The area went through an overwhelming metamorphosis, and today the road that stretches along the river has not the same reputation as it had in the past. There are two art galleries, built between the railroad pillars, which allow the visitors to observe the artists at work from a set of aerial walkways.

In 2008, during the Yokohama Triennale, Koganecho city held a festival known as Koganecho Bazaar which was a two month city festival visited by hundred thousand people where artists from even China and Australia participated. Many designers made this area their head quarters.

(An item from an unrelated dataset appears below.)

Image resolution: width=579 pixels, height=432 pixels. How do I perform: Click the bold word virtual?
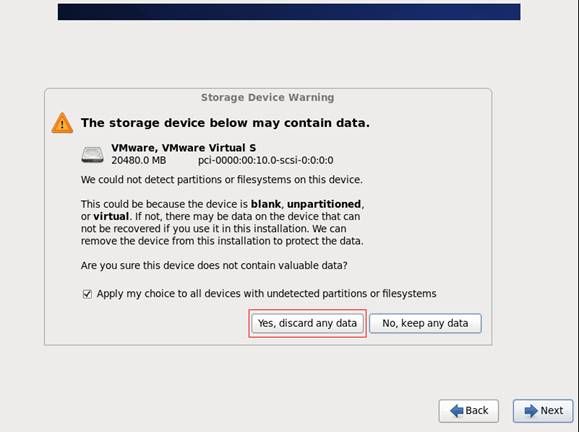point(111,216)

Seen the success in the 2008 event, the festival was repeated the following years, and it was even more enhanced with this year Yokohama Triennale. For this occasion, I had bought a full price ticket for the exhibition that included also the visit to Koganecho Bazaar, but I didn't make it before the end of the exhibit….
But, but, I went anyway there from a  stroll, thanks to the sunny autumn day, and explore. Maybe the weekend is not the best time to go to Koganecho, because most of the galleries were closed and the pedestrians traffic is minimal. Anyway, it was nice to cross the bridges on the river back and forth, and spotting the first foliage on the trees….

The main street is sinuous and paved with red bricks, the buildings are tiny and colorful, many of them are just designers stuff, both inside and outside, and really, the gallery under the train tracks, made of glass, with its runaways os really worth a visit. The area reference point is the police box, on top of which a giant eagle stands, making people feel safe, they say.

Once there, pay a visit to the Hinodecho God of Laughter Daimyojin, to pray for comfort, safety, purification, beauty, health, wealth and laughter.